“A minor detail.” Leo ran his hand over the sacks of loot that were neatly stacked on the hay cart.
“We made good progress tonight,” Lorelai said as Gabril counted the sacks full of the village’s meager food supply—a food supply Irina had demanded as taxes, even though her garrison already had enough food to feed every village in the Falkrain Mountains for several months. Not that the starving villagers would see a bit of it. Irina would use some of it to feed her army, and let the rest of it rot as a message to remind everyone that she owned Ravenspire down to the last stalk of wheat. “That makes six robberies in two months. Six villages of people who are now loyal to us and will support me when I go after the throne. If we keep up this pace, we’ll have gained the loyalty of the entire Falkrains by spring.”
Leo gave her a charming, lopsided smile. “Think how much easier it would be to earn the peasants’ loyalty if we had a name to go with our reputation. We could be the Daring Duo—”
“You could be hanging for your crimes if we don’t move on to the next village,” Gabril said quietly. “Now let’s focus on what needs to be done so we can leave at first light, just in case you were seen.”

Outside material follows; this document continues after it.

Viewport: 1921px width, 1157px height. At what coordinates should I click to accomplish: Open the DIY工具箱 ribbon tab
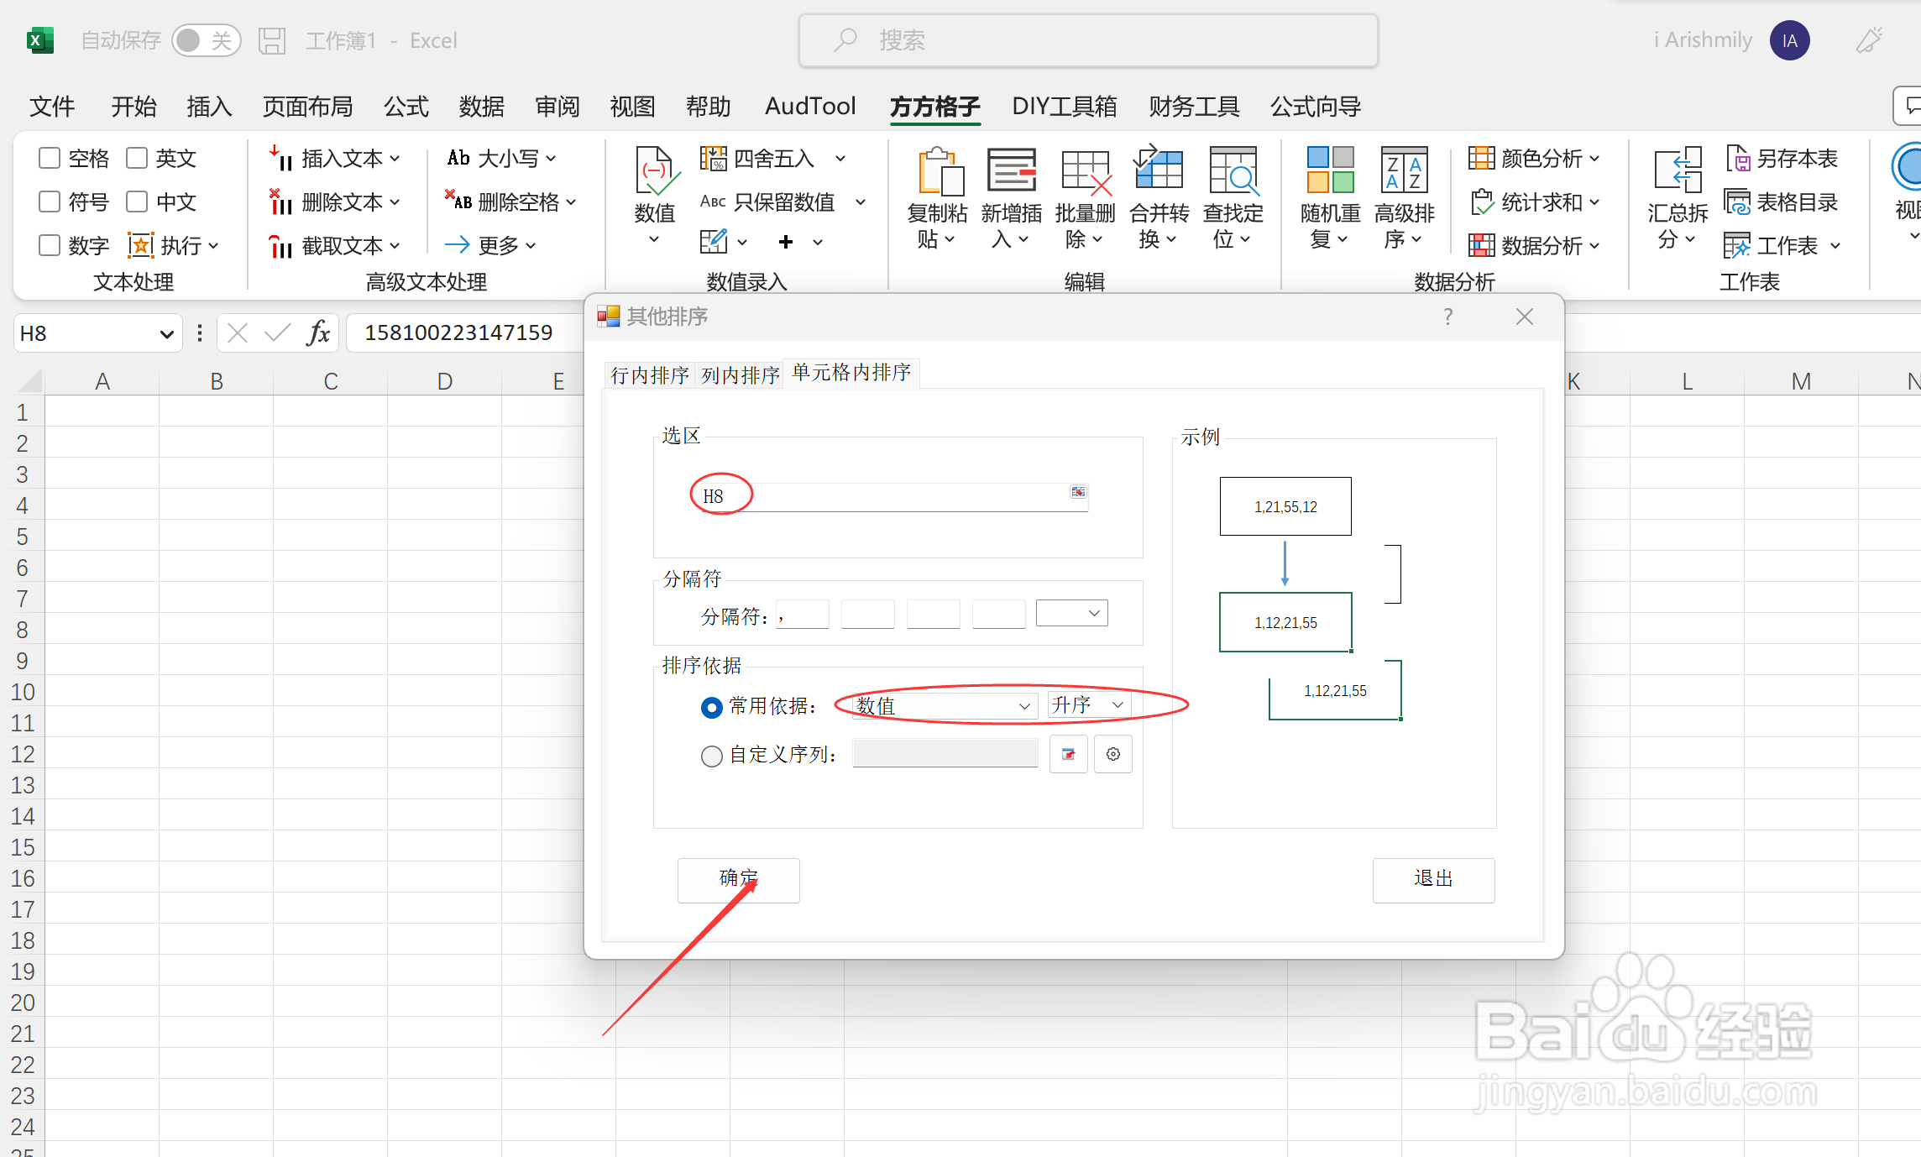[1064, 107]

“We weren’t,” Lorelai said as her white gyrfalcon soared in through the open loft window and perched on the princess’s shoulder, her talons digging into the leather brace Lorelai had fashioned to be worn on her shoulder. A dead mouse dangled from the bird’s beak.
“I hid in the treasury wagon before it left Felsigen. Sasha distracted them with a fake attack when they were an hour outside the village.” Lorelai ran a gloved finger down her bird’s back. “And Leo—”
“Did the most incredible impression of a Morcantian farm boy you’ve ever heard.” He sped up the cadence of his voice, hitting his consonants hard and running all the sounds together. “I was a Morcantian peasant angry that the blight in Ravenspire is seeping across the border and killing my goats.”
“He yelled at the treasury officers long enough to give me time to hide in the wagon, but they never got a good look at him.” Lorelai shoved the dangling mouse away from her face.
Gift. For you. Dinner. Sasha’s thoughts flitted through Lorelai’s mind with quick precision.
Thank you, but I don’t eat mice. Lorelai’s throat closed as the little body brushed against her hair while images of Sasha’s beak enthusiastically shredding the mouse’s skin to get to its internal organs blazed from her bird’s mind into hers. She swallowed hard to avoid insulting Sasha’s gift by gagging out loud. Most of the time she was grateful for the day nine years earlier when she’d found the dying baby gyrfalcon and sent her magic into the bird to heal her. But sometimes the telepathic link that had formed between them as a result gave Lorelai far too much information about the inner workings of her bird’s mind.
Strange human. Delicious mouse. Sasha spread her wings and glided to the barn floor, where she tore into her prize with relish.
“My performance was impeccable.” Leo looked smug as he wiped dust from his curly black hair.
“I don’t know how you do it,” Lorelai said as Gabril finished inspecting the bags and then limped over to a sizable crack in the barn’s wall to peer outside. “You’ve never even been to Morcant. You overheard one conversation three years ago, and you sound like you were born there. I couldn’t do that if you aimed an arrow at my heart.”
Leo grinned. “That’s because you’re good at magic, and I’m good at everything else.”
Gabril turned from the door. “Enough talking. Lorelai needs to practice while there’s still light left to see. Leo, take the sacks up to the loft. My contact in the village will collect them and distribute the food to those in need.”
Leo looked aggrieved. “I’m always the one who has to do the heavy lifting.”
Lorelai’s smile was smug. “That’s because I’m good at magic, and you’re good at everything else.”
“That was cruel, Lorelai.” Leo sighed dramatically and hefted the first sack. Gabril fetched a bundled-up blanket from the corner of the barn and laid it on the floor. When he opened it, several items lay beneath the dim light filtering in through the cracks in the walls. There was a length of rope, a tinderbox, and a brilliant green jewel half the size of Lorelai’s palm.
Lorelai’s stomach clenched, and the air felt too thick to breathe as she slowly crouched beside the blanket and pulled off her gloves. The fabric stuck to her suddenly clammy skin.
It wasn’t enough to rob treasury wagons and build loyalty among the peasants. It wasn’t enough to escalate the robberies and gradually move further south—closer and closer to Konigstaadt, the capital of Ravenspire—to widen her base of support while she weakened the queen’s.